Wednesday, September 16, 2009

Black Dance and the White Audience

Ms. Nixon’s article was very interesting and triggered many different sentiments in me about dance in mainstream America. I feel that ‘dance’ has become something that is directly related to popular music and dance crazes in the United States and operate like fads; this week they are in and the next week they are out. Artists nowadays have to be triple threats: singers, dancers, and actors. There is no longer a respect for the beauty and power that comes with completely mastering one art. Now granted double and triple threats save industries a bundle and the return revenue is multiplied but I feel this attitude saturates the art’s arena and true professionals do not receive recognition. With age comes realization and for me I have realized that true art is hard to find. Today autotune rules the music world and pop locking and dropping rules the mainstream entertainment dance world.

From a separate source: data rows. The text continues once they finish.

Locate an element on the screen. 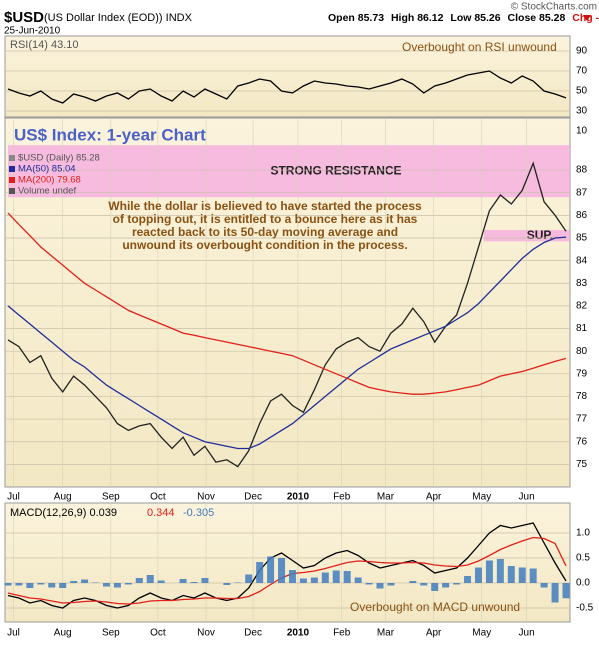 Image resolution: width=599 pixels, height=646 pixels. date: 25-Jun-2010 is located at coordinates (32, 32).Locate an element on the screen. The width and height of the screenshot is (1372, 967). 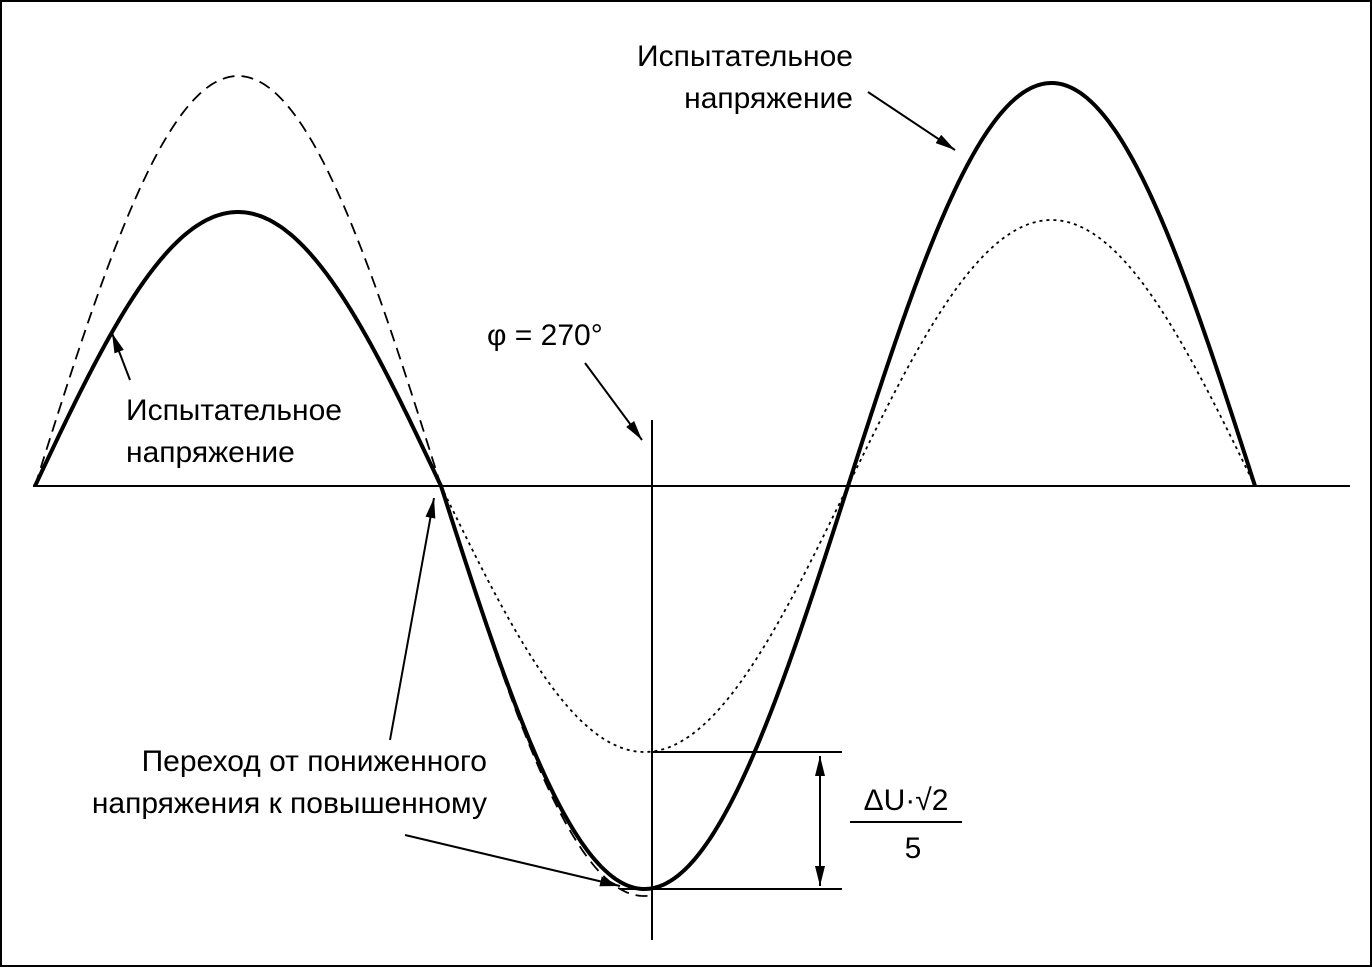
formula-denominator: 5 is located at coordinates (914, 848).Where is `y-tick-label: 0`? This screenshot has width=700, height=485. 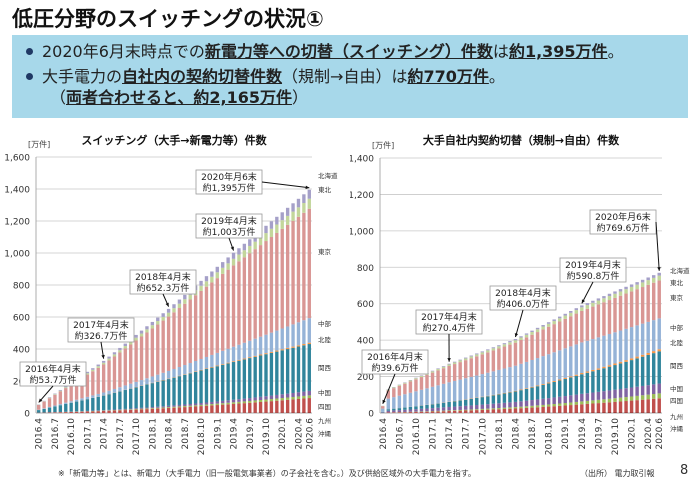
y-tick-label: 0 is located at coordinates (27, 415).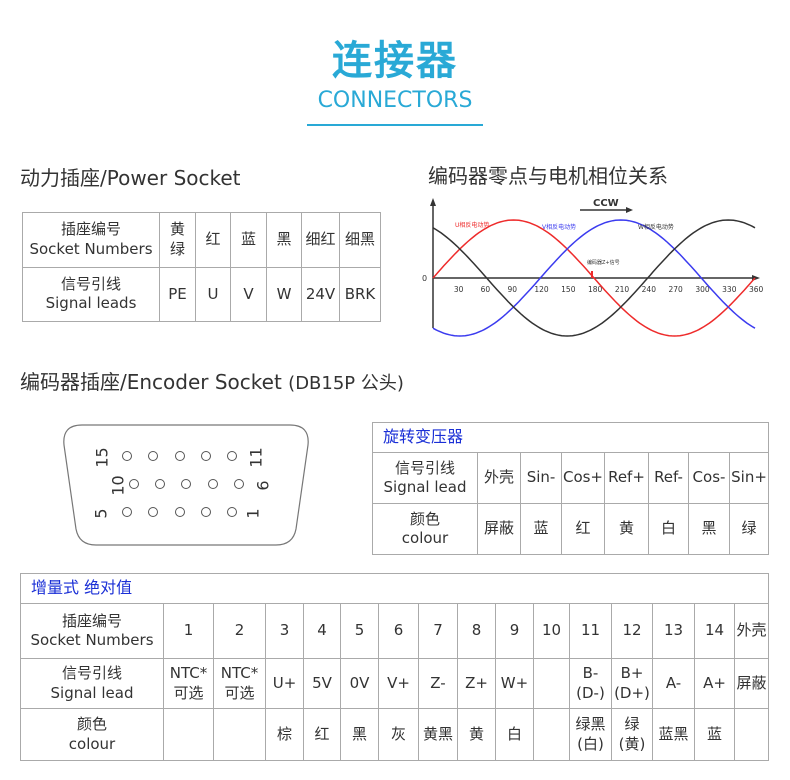 This screenshot has height=780, width=790. I want to click on pin-label-11: 11, so click(256, 458).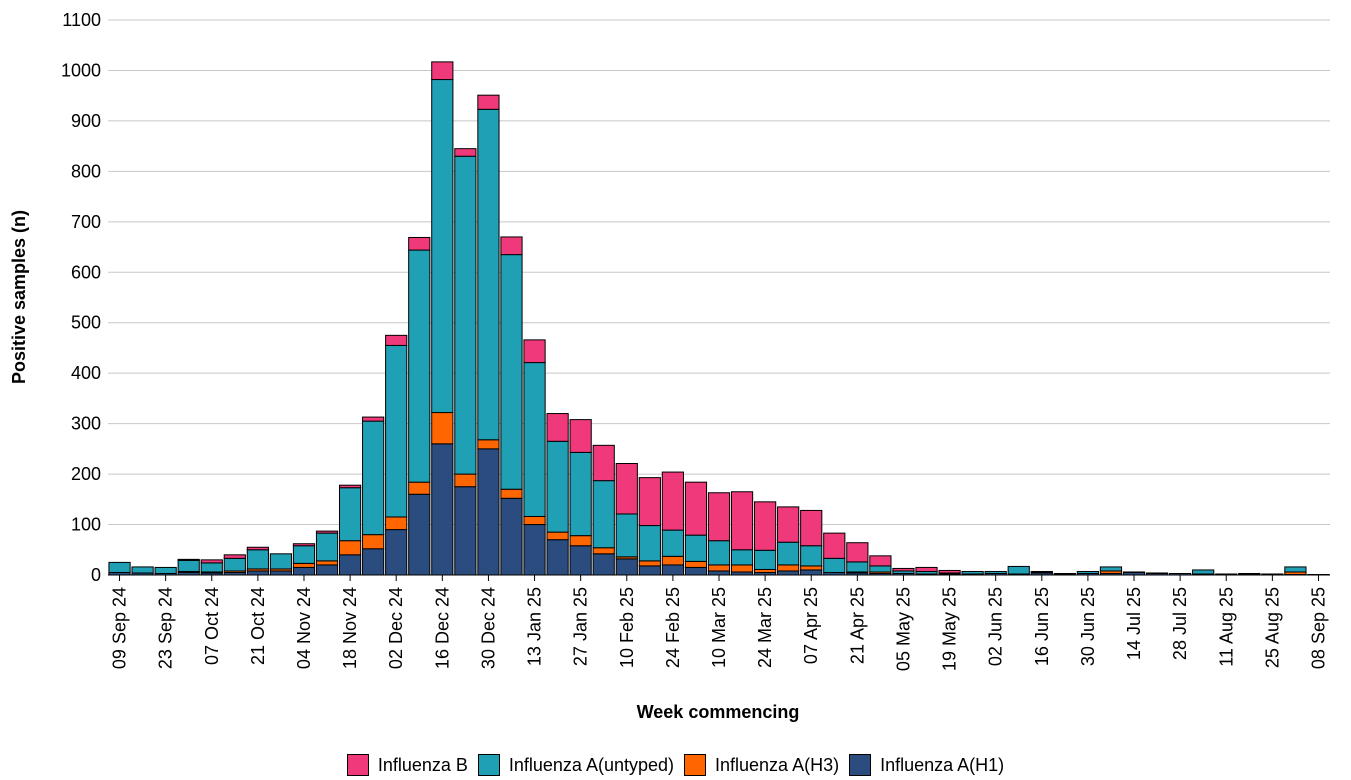  Describe the element at coordinates (120, 628) in the screenshot. I see `x-tick-label: 09 Sep 24` at that location.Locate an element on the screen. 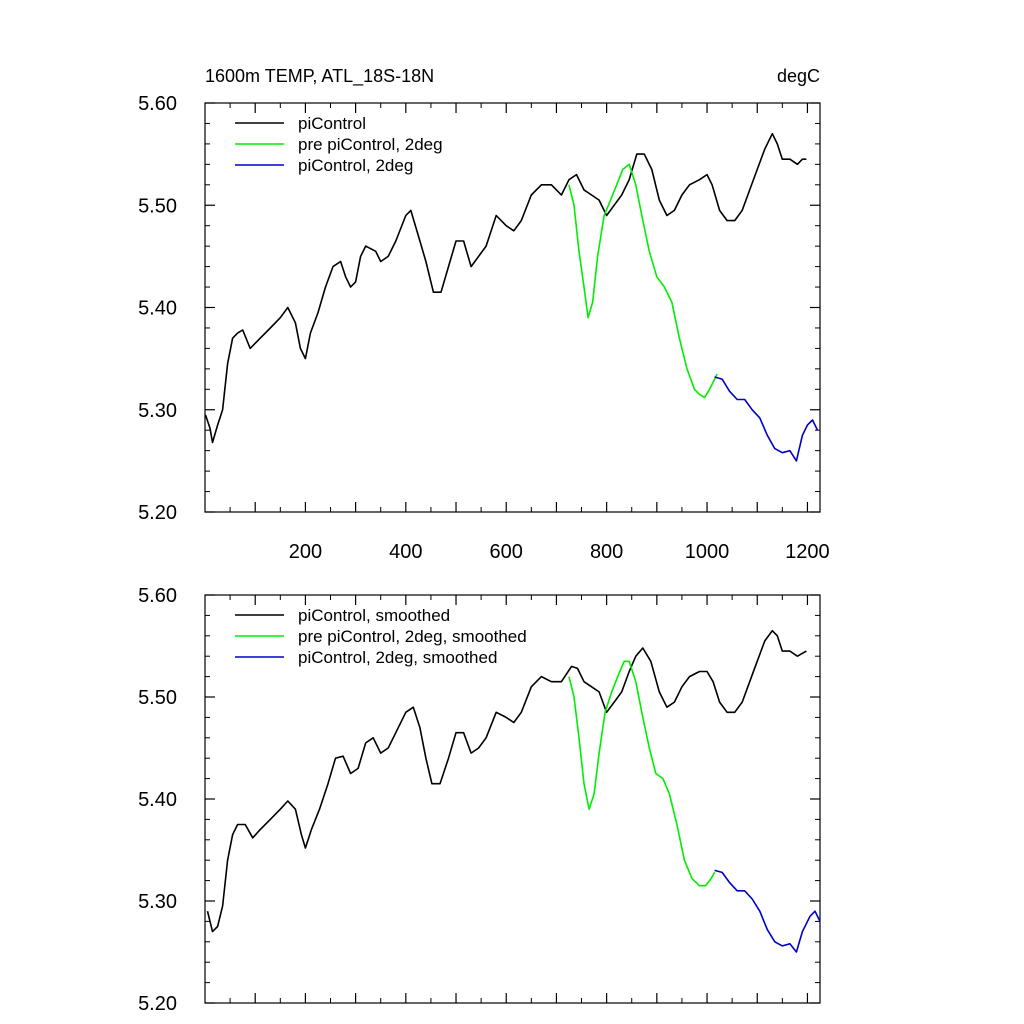 Image resolution: width=1024 pixels, height=1024 pixels. units-label: degC is located at coordinates (798, 76).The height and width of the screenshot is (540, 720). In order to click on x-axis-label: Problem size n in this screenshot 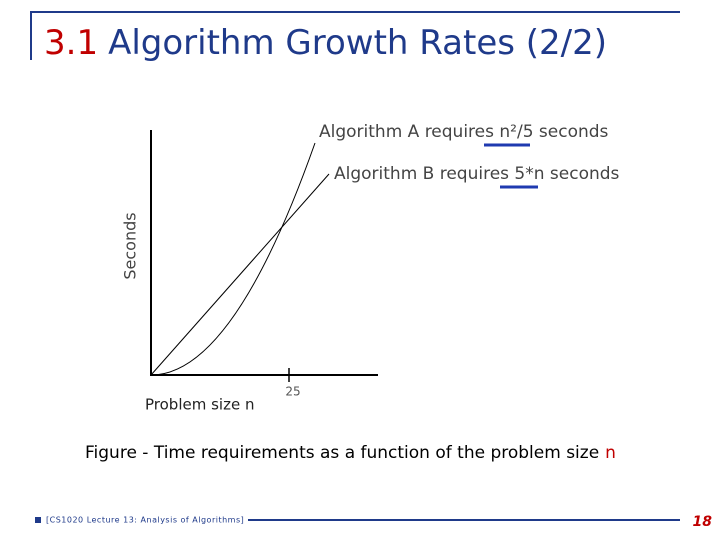, I will do `click(200, 405)`.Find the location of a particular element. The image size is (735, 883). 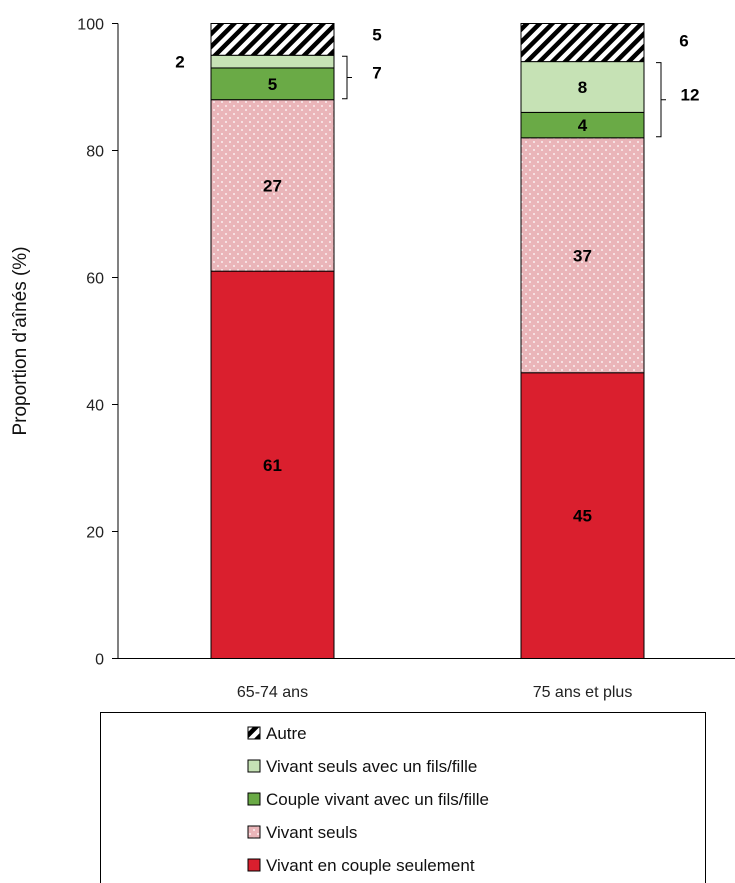

data-label: 2 is located at coordinates (180, 62).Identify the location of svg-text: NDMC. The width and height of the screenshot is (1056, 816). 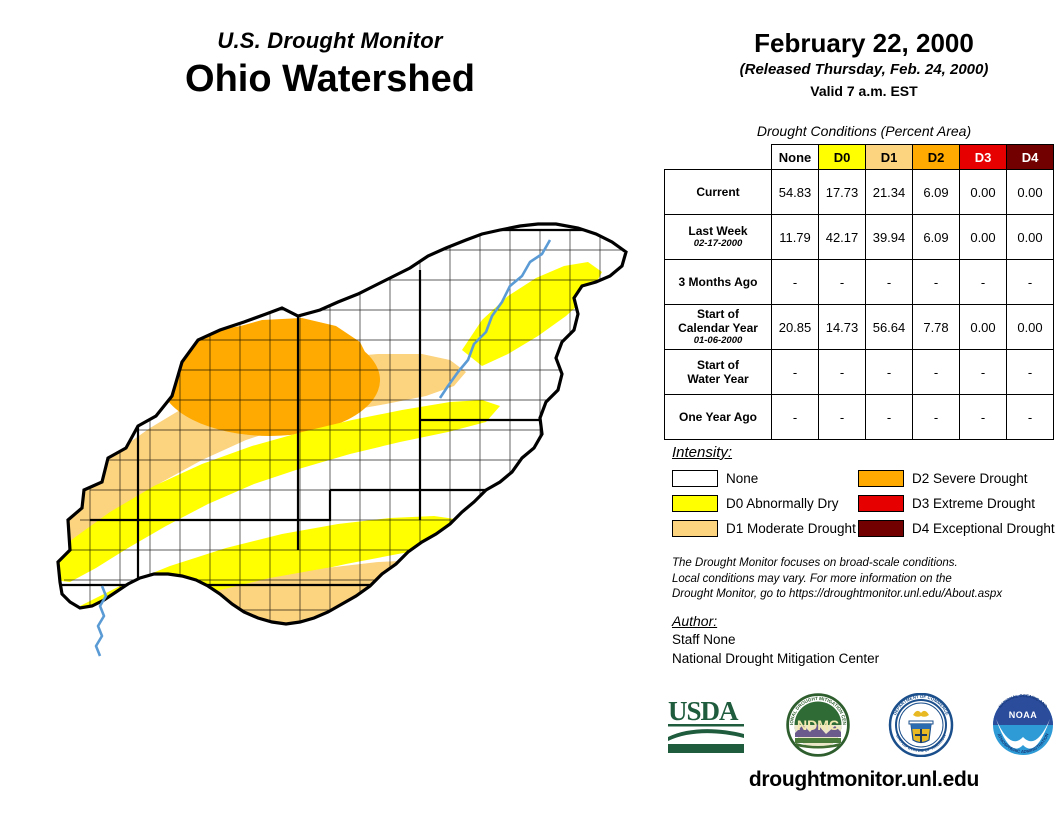
(818, 725).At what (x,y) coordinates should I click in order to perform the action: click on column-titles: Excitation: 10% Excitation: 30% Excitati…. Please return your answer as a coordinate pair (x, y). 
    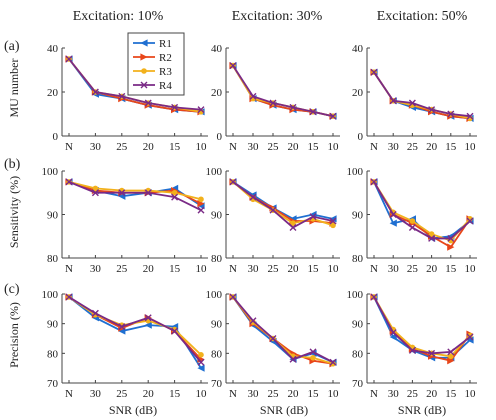
    Looking at the image, I should click on (270, 16).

Another issue I have begun to pay attention to is how the entertainment industry exploits art forms. When MTV or VH1 “discovers” a dance craze that has been in existence in American subcultures and communities for ages they generate a profit from pinning a face to the latest phenomenon and then pitching to the world as something NEW. This is done over and over from break dancing, to crumping, to “whining” (correctly spelled wine); things that have existed for years on the streets and in neighborhoods across America. Lately the use of gyrating hips and exotic dancer choreographer have hit air time. From Ciara’s LOVE SEX MAGIC to LADY GAGA to Beyonce’s Sweet Dreams. The “new” chorography includes “technique” that has been practiced in many West Indian communities for ages. Nevertheless since these moves have hit American airways no one can get enough of them. Exposure is something I believe is great, but at what cost. Many of these dances have been saturated in Pop culture when their true origins lie in soca, reggae, salsa, and meringue, something many television viewers have no knowledge of. Television networks will do mini-documentaries on celebrity’s houses however no one will take the time to investigate and spread the knowledge of where the wine came from. The danger in this reality is that it foster’s false ownership and with this phenomenon all that can truly arise is the permutation of ignorance across the nation and the world.